_Document text_.
•••
This document is Arnes’ statement on security actions and practices that are applied in conjunction with DNS Security Extensions (DNSSEC) in .si, the Slovenian top-level domain. This document conforms with the draft RFC-draft DNSSEC Policy & Practice Statement Framework. The DPS is one of several documents relevant to the operation of the .si zone.

1.1. Overview

DNSSEC is a set of records and protocol modifications that enable the identification of DNS sources and also make it possible to ensure that content has not been modified during transfer, including mechanisms to verify the authentication of denial of existence. Resource records secured with DNSSEC are cryptographically signed and incorporate asymmetric cryptography in the DNS hierarchy, whereby trust follows the same chain as the DNS tree, meaning that trust originates from the root and is delegated in the same way as the ownership of a domain.
The purpose of this document is to enable local internet community to determine the level of trust they wish to grant to Arnes DNSSEC management. It details the procedures and policies employed by Arnes in operating DNSSEC services for the .si zone.
•••
_Dataset_.
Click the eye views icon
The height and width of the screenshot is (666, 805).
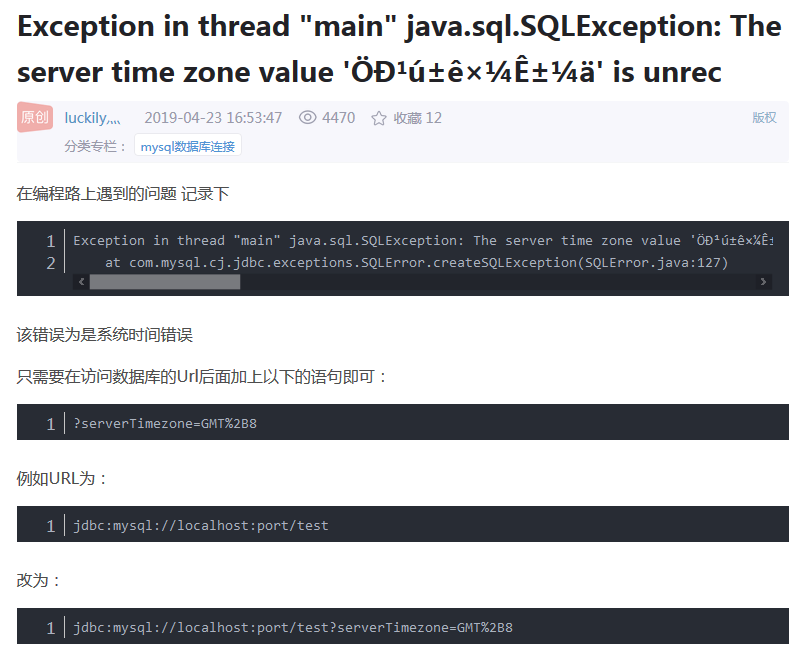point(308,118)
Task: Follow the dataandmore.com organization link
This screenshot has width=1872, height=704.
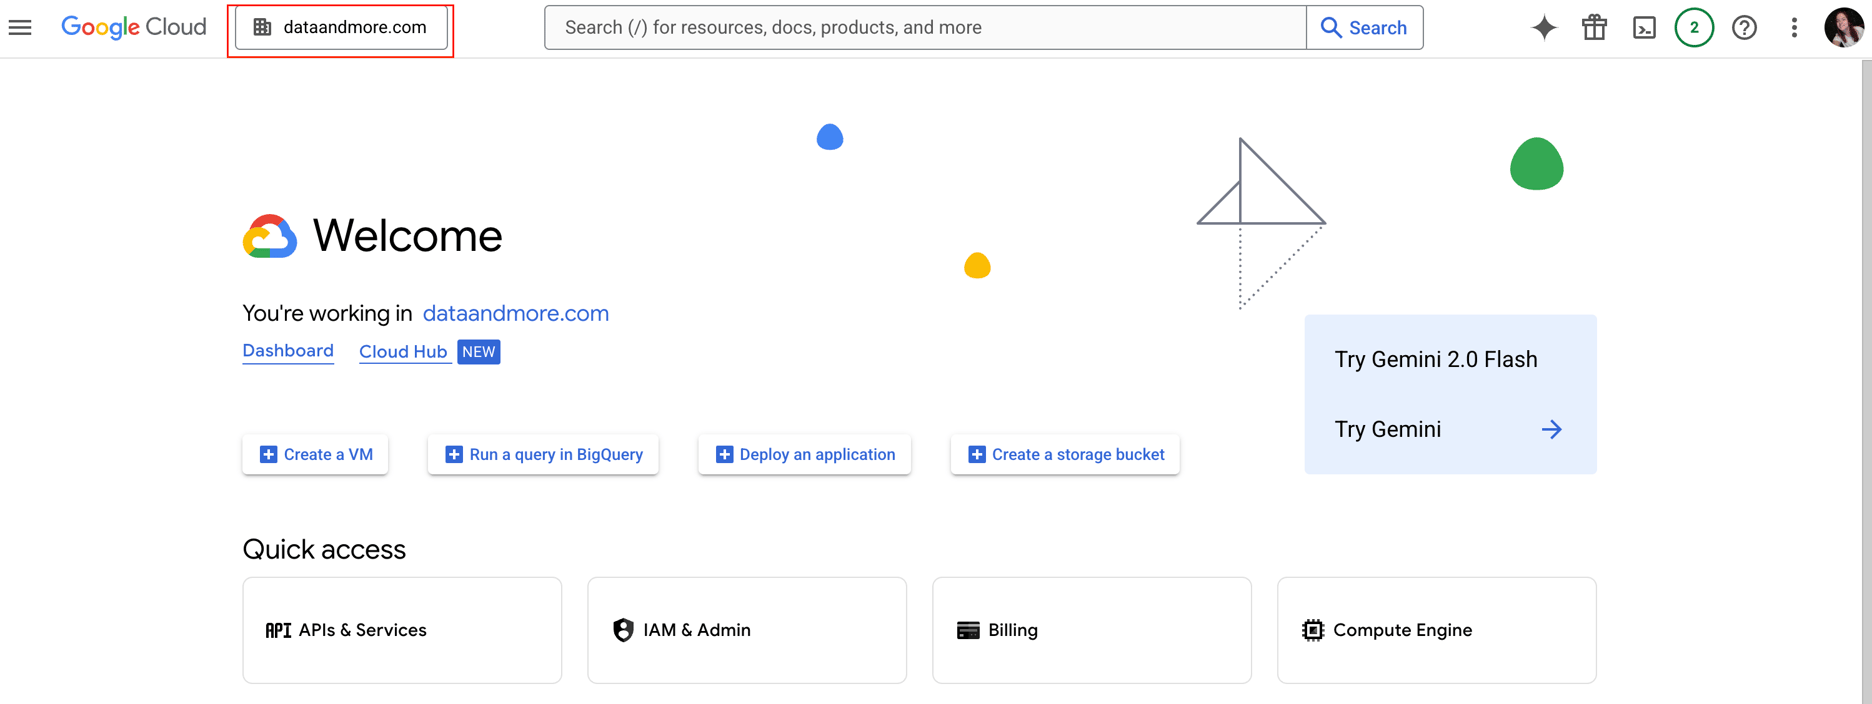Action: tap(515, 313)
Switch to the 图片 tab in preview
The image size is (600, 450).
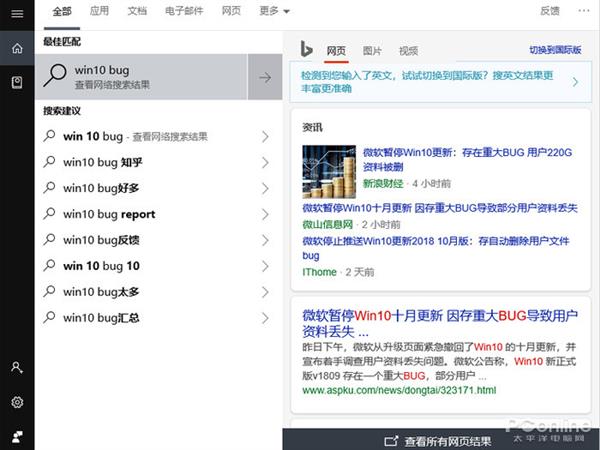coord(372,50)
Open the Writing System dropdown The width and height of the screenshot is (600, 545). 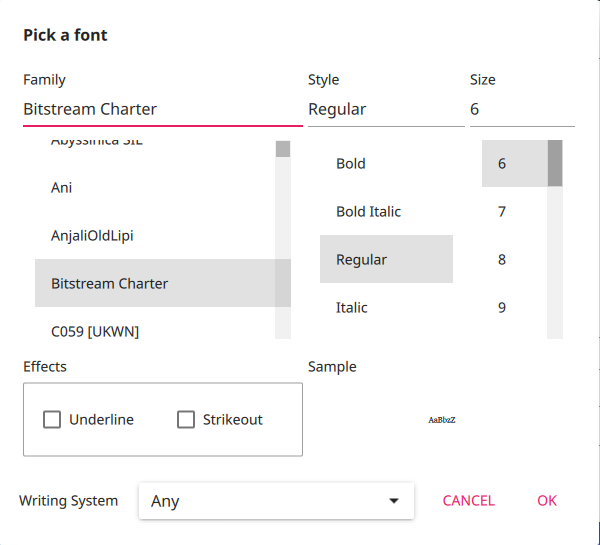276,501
•••
_Goal_.
Answer these questions from the DNSSEC statement above:
(a) Which top-level domain does the statement cover?
(b) According to the overview, where does trust originate in the DNS hierarchy?
(c) Whom is the document meant to help, and what should they be able to determine?

_Solution for this problem_.
(a) The statement covers .si, the Slovenian top-level domain.
(b) Trust originates from the root.
(c) It is meant for the local internet community, so they can determine the level of trust they wish to grant to Arnes DNSSEC management.